Paul Farmer, a globally renowned advocate of medical care for the poor, assesses global health in a BU lecture today.
The doctor to the world’s neediest is in today, and his prognosis for the patients is: improving, but with much further to go.
“We forget to say the main message of global health is that we’re doing well,” with life expectancy up, fewer deaths from war and among children, and heartening drops in global poverty, says Paul Farmer, who will speak about The Current State of Global Health this afternoon in Jacob Sleeper Auditorium.
Farmer will give the 25th annual Stanley P. Stone Distinguished Lecture. The series, which sponsors notable speakers in the College of General Studies’ academic fields, is supported by Stanley Stone (CGS’64, Questrom’66).
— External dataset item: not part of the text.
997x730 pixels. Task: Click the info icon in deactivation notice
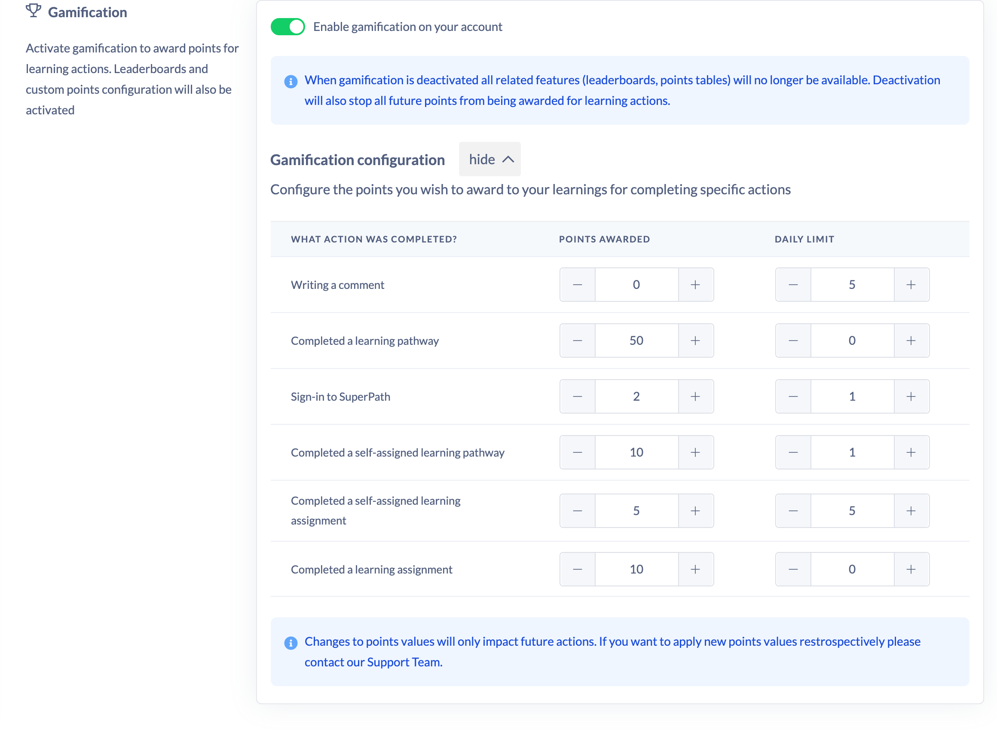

Farmer, founding director of Partners in Health, the medical care provider to the poor, says last year’s Ebola crisis in Africa wiped out the health systems in stricken nations, and universities like BU are vital players in addressing that.
Farmer says he will use the Ebola eruption to spotlight the progress and problems in the developing world. First reported in March 2014, the outbreak was declared over by the World Health Organization last May, although with the warning that it could recur. More than 11,000 have died from the disease, mostly in Liberia, Sierra Leone, and Guinea.
“Exactly a year ago, on November 4…it was very difficult to move back and forth between the United States and Africa because of politically motivated notions of quarantine,” Farmer says. In June 2014, he visited Sierra Leone, where he knew three doctors—“by November,” he says, “two were dead or dying of Ebola.”
Today? “We brought down Ebola, but it took out the health system along the way. We’re not reporting many Ebola cases because the health system has not been rebuilt” in the three ground-zero countries.
Farmer is crusading for universities like BU and Harvard—he is Kolokotrones University Professor of Global Health and Social Medicine and chairman of the global health and social medicine department at Harvard Medical School—to commit financial and human resources to the rebuilding task. Noting BU’s work in battling the outbreak and at its National Emerging Infectious Diseases Laboratories, he says that “it’s amazing how many resources Harvard and BU have in medicine and public health.”
By contrast, he recalls a speech some months back by the University of Liberia’s president about its medical school. “He said, ‘Well, a year ago we had only 25 members of the faculty. We lost five to Ebola.’”
While massive forces, including the fallout from past colonialism and African civil wars, caution against utopian hopes, Farmer cites the example of Rwanda, which has emerged from a horrific genocide 21 years ago to rebuild its health care system. There have also been worldwide strides since 2000 against once unbeatable diseases like AIDS and malaria, he says.
“There is nothing at all that we see that is beyond the scope of human intervention.…The biggest threats are not these forces,” he says. “They’re a failure of imagination and a lack of persistence.”
Farmer heads Brigham and Women’s Hospital Division of Global Health Equity and is a special advisor to the UN secretary-general. He has written, cowritten, or contributed to several books, the latest, Reimagining Global Health: An Introduction (University of California Press, 2013) he coedited.
Launched in 1987 to serve the poor in Haiti, Boston-based Partners in Health now works there and in Peru, Russia, Rwanda, Lesotho, Malawi, and the United States, where it has run programs from Boston to the Navajo Nation.
Paul Farmer will give the 25th annual Stanley P. Stone Distinguished Lecture at 4 p.m. today, Wednesday, November 4, in the CGS Jacob Sleeper Auditorium, 871 Commonwealth Ave. After the lecture, Farmer will answer questions and sign his latest book. Admission is free and open to the public.